Чуть позже возникли магнитные латинские буквы с черной металлической доской для титров и невероятный штатив, чьи эволюции по вытягиванию и раскорячиванию ног, передвигавшихся по отцовскому кабинету с грацией подагрического насекомого, были немедленно засняты с помощью кнопки для покадровой съемки со второго, дружеского штатива. Занималась заря мультипликации. На черной доске скакали и кривлялись латинские буквы, дурачились сложенные из них недочеловечки. Потом появились проволочные танцоры с головами из шариков для пинг-понга.

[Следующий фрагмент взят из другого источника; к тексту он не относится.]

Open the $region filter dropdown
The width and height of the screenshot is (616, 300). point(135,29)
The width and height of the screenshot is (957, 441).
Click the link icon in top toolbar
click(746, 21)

Примерно тогда же пропали фирменные навинчивающиеся крышечки с объективов и были заменены пластиковыми, с болгарских винных бутылок белой для широкоугольника и красной для телевика слегка надрезанными с боков для подгонки калибра.
В игровом кино широко использовались техники комбинированной съемки, магия черного фона, игры исчезновений и возникновений из пустоты. До сих пор я не видел во всем мировом кинематографе эффекта более сверхъестественного, чем бегущая одновременно задом-наперед и вверх ногами трясогузка из домашней фильмы «EGO». В «Нептуне-67» я в шапочке купальной ласточкой летел со скалы вниз на протяжении пятнадцати секунд и, наконец, плюхался в ванну подвиг, недоступный никакому Шварценеггеру.
Из многократно виденного мной в дырявой памяти осталось так немного: профессор Зингер и профессор Александров со свернутыми, как ковры, оленьими шкурами под мышками на острове Диксон; Евсей Михайлович и Стас Палисандрыч, распивающие сок «Греко» из зверски пробитой ножом жестяной банки; заход солнца над дрезденским Цвингером; Гассан Абдурахман ибн Хоттаб и Ходжа Насреддин за чайной церемонией с Ларочкой Алиевой; неподвижный и застенчиво улыбающийся Михаил Станиславович со шлангом на своем огороде; серый флаг, красиво развевающийся на ветру над серой палаткой.
Я рано, годам к десяти, потянулся рукой к объективу, но ничто из моих детских проб и ошибок объективной ценности не представляло. Единственная фильма, снятая от начала и до конца моими руками, называлась «Бди!».
При отъезде «Адмира» растаяла в пространстве всё еще необъятной страны. За «Луч» в рижской комиссионке дали девять рублей. Но к тому моменту всё это уже не имело никакого значения. Кино ушло из моей жизни гораздо раньше.